Within the listing below, how many lines hold the string "node"? Only the number should be given.

Entries shown
>>

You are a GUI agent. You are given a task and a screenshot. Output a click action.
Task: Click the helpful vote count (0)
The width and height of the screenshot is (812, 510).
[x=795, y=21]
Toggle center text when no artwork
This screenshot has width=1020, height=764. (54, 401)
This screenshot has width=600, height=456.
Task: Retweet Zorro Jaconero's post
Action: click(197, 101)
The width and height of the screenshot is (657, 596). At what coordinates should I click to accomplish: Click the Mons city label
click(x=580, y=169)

<<
>>

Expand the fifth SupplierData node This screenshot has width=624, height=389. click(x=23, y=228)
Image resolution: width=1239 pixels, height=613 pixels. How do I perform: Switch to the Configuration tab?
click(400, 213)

<<
>>

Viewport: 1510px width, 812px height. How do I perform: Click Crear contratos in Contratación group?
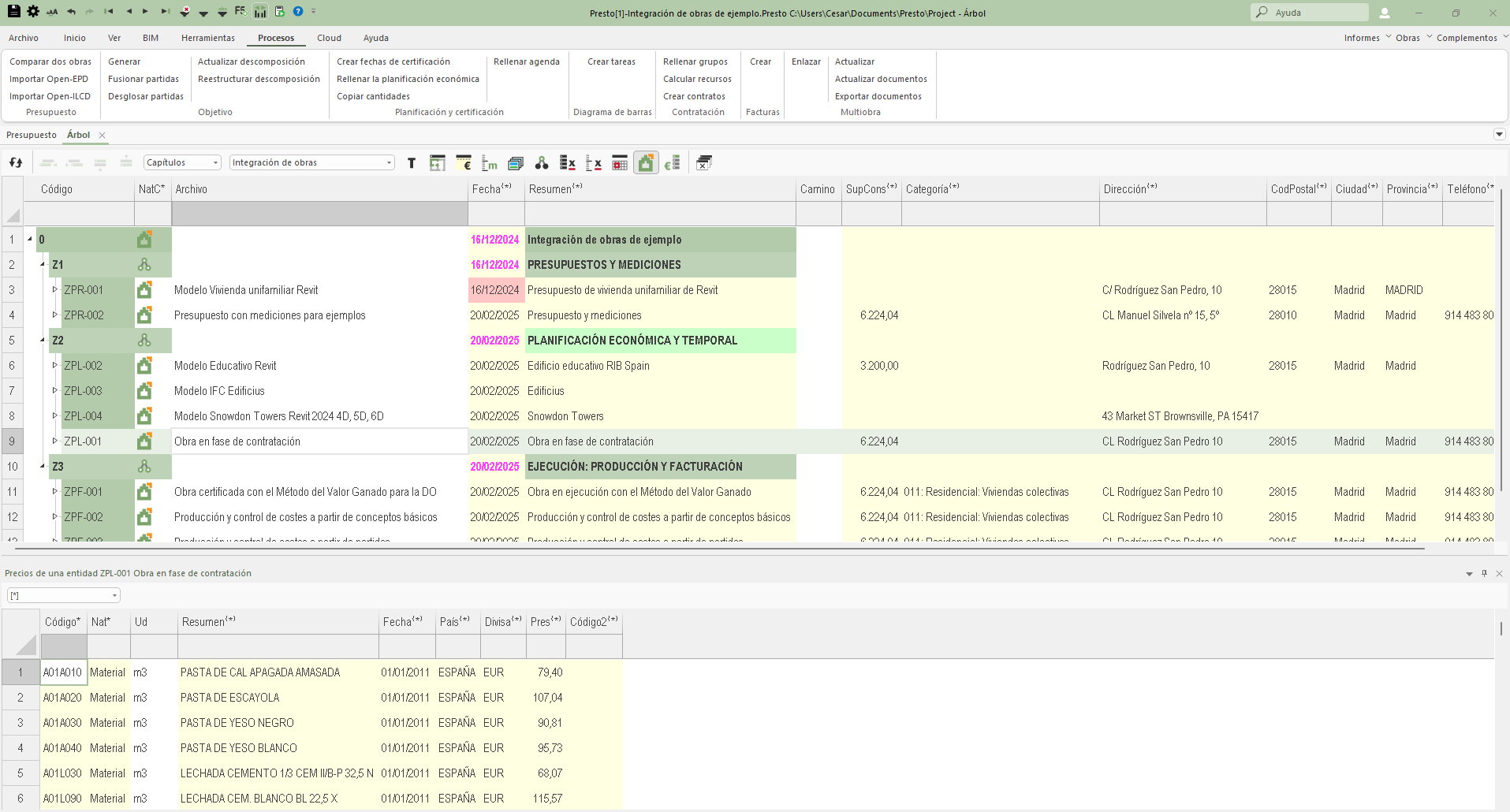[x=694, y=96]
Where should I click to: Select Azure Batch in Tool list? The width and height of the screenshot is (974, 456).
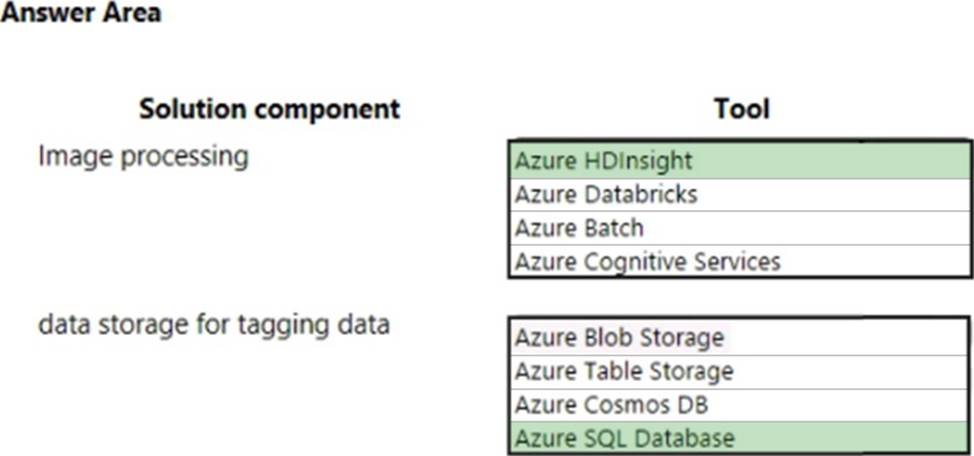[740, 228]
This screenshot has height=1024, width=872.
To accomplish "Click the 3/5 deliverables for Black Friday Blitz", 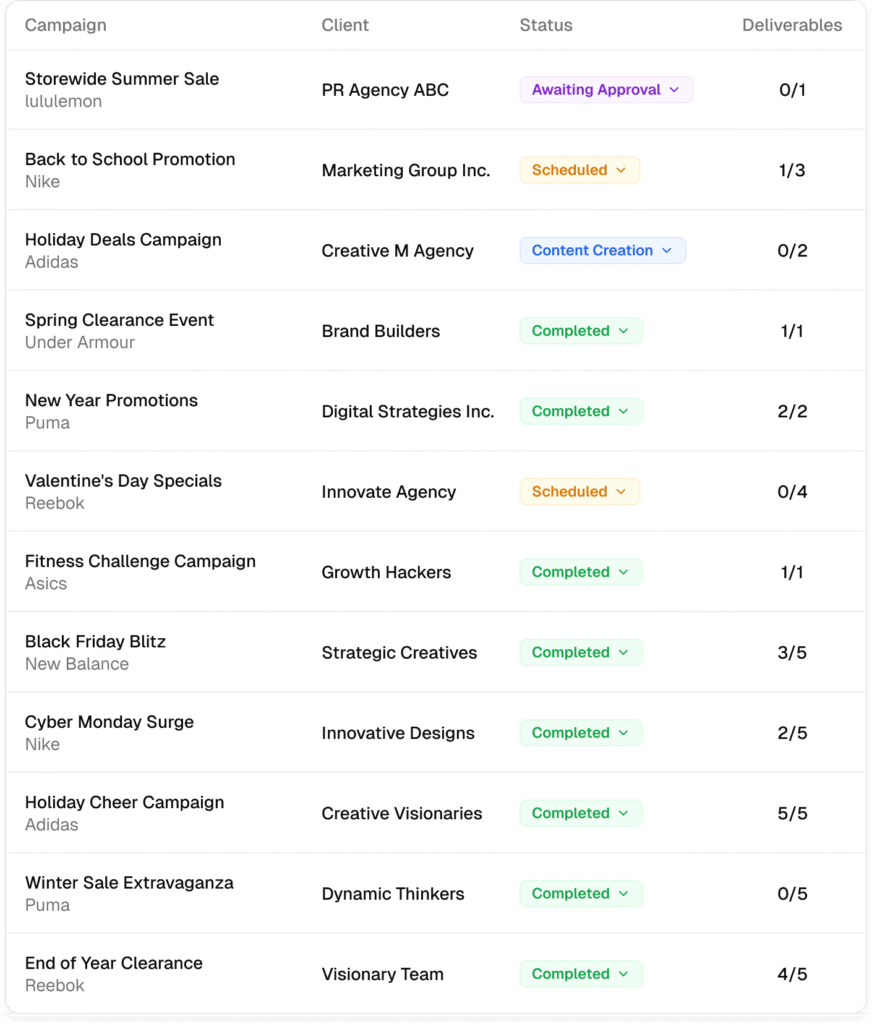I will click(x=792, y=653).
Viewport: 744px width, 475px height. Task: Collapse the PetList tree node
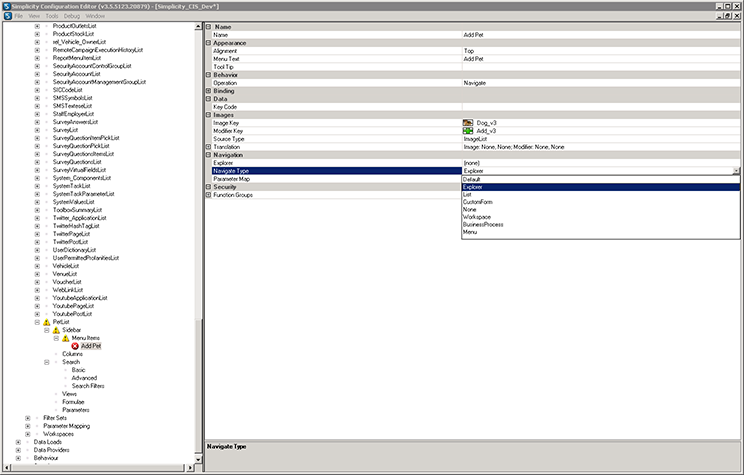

<<

Exercise answer
2